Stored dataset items
⁂

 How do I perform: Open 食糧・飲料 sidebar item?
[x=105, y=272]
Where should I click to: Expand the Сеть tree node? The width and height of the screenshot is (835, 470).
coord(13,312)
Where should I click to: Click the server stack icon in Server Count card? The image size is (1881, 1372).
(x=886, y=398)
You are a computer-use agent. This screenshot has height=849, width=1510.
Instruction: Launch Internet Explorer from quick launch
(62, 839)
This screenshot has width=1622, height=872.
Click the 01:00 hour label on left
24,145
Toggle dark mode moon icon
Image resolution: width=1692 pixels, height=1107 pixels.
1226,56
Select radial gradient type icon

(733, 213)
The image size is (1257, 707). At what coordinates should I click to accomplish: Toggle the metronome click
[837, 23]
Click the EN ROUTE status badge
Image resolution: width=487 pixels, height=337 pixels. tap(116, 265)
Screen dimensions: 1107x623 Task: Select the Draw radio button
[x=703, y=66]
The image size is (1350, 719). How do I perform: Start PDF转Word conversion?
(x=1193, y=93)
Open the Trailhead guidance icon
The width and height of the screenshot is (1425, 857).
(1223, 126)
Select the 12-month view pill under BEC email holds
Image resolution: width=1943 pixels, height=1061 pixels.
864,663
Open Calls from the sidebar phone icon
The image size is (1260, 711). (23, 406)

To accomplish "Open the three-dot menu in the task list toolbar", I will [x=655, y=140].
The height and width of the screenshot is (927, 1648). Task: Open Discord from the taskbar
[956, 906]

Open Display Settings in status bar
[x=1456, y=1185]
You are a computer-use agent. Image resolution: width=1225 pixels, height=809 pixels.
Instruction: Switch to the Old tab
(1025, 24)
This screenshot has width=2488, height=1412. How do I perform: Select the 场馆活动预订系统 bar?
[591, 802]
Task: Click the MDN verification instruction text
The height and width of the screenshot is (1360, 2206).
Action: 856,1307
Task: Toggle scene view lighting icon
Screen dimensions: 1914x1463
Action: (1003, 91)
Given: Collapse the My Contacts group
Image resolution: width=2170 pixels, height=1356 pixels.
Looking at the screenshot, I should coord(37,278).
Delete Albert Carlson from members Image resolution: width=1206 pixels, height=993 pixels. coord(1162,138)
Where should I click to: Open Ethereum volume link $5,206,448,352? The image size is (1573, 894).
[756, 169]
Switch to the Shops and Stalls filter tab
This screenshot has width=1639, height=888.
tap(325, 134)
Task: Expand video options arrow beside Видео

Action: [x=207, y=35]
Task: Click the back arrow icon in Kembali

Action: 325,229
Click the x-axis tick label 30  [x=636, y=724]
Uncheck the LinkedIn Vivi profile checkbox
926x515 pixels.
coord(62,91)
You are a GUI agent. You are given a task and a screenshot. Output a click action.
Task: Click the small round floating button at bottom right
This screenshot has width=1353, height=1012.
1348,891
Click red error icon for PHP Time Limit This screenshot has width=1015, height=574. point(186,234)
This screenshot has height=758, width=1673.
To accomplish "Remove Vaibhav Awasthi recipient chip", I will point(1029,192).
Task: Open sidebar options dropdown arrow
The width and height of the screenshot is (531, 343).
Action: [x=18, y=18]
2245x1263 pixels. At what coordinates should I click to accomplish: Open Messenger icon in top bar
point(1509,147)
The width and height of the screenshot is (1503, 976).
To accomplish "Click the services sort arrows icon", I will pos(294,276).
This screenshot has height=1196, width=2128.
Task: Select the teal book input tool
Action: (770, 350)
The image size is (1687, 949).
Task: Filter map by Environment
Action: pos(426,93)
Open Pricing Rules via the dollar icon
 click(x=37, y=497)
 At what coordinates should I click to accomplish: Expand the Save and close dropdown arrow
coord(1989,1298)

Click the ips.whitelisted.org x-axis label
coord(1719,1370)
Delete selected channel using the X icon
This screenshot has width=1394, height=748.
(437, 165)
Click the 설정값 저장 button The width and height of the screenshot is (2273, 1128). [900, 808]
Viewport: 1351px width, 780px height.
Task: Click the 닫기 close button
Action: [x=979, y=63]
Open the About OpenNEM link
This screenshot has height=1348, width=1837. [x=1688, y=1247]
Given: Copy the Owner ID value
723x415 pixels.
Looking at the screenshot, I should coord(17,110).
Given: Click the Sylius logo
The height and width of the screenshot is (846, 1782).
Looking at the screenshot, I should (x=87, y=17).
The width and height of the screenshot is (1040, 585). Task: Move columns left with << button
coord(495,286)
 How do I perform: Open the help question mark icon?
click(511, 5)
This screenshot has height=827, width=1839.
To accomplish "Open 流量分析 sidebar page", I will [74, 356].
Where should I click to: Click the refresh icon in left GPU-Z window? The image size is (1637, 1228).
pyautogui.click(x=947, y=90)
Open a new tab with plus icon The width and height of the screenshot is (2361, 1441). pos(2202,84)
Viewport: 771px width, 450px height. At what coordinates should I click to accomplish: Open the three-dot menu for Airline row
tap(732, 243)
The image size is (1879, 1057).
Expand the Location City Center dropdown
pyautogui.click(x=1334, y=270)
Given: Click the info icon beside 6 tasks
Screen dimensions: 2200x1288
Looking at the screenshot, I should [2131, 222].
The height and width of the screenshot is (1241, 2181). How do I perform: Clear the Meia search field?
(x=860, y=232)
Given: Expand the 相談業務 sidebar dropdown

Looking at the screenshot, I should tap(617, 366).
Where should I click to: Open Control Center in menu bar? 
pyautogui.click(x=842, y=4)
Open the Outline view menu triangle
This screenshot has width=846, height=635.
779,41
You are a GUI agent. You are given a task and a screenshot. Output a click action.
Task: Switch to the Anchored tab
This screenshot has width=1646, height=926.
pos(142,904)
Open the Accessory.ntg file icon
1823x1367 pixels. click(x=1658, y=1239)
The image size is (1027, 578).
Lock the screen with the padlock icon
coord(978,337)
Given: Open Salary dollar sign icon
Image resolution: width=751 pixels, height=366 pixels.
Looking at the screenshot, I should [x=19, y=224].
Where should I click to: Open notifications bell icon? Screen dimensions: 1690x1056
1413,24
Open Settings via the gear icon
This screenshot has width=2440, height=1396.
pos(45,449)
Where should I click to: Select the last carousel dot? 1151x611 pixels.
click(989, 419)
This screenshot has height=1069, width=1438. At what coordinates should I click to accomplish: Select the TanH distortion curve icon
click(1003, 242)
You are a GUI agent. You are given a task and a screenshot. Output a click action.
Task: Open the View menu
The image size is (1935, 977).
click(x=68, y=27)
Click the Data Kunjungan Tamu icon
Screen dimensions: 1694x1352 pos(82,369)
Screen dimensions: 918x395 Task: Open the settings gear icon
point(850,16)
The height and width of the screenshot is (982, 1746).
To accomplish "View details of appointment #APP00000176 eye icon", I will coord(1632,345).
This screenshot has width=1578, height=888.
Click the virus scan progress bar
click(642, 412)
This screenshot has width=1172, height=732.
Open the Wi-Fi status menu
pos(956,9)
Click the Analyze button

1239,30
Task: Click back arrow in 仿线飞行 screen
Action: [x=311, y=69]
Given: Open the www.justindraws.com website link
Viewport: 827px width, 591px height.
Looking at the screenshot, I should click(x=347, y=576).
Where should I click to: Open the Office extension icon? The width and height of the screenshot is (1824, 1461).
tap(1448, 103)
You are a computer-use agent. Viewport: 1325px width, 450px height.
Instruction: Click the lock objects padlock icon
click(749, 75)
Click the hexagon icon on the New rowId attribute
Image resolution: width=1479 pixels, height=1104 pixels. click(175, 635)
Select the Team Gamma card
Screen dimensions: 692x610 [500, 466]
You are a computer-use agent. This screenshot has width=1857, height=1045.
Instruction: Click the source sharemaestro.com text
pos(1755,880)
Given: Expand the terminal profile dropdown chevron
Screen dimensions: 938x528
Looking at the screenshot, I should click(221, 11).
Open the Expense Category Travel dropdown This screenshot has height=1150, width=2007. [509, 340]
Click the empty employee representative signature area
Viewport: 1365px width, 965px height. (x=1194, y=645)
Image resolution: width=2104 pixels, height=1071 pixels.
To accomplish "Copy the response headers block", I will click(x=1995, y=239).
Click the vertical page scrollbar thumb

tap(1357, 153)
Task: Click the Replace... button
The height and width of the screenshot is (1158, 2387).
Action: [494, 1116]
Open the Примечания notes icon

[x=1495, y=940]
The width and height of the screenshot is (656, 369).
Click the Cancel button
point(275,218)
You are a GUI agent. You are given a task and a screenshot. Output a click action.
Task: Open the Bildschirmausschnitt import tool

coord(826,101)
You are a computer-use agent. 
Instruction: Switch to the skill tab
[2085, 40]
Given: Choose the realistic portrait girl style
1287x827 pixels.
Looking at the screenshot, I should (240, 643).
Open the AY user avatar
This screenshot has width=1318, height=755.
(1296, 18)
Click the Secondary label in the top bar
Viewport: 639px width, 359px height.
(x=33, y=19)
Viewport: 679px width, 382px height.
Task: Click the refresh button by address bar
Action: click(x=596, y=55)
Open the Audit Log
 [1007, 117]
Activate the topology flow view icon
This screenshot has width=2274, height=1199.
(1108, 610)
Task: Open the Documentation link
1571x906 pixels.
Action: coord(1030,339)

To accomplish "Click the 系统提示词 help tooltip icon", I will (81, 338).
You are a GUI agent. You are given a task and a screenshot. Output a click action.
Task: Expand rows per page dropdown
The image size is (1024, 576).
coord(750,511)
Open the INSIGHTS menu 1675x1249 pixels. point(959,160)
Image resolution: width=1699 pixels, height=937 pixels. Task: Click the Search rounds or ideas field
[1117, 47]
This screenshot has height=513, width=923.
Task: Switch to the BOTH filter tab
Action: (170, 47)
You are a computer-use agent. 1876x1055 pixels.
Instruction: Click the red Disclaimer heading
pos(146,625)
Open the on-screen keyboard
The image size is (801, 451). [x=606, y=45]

⁂

**The problem**
Reprint exactly the lines above that start at the one with "Task: Toggle scene view lighting icon" and end at the one with "Delete Albert Carlson", keeping both and adding none.

**Your response**
Task: Toggle scene view lighting icon
Screen dimensions: 1914x1463
Action: (1003, 91)
Given: Collapse the My Contacts group
Image resolution: width=2170 pixels, height=1356 pixels.
Looking at the screenshot, I should coord(37,278).
Delete Albert Carlson from members Image resolution: width=1206 pixels, height=993 pixels. coord(1162,138)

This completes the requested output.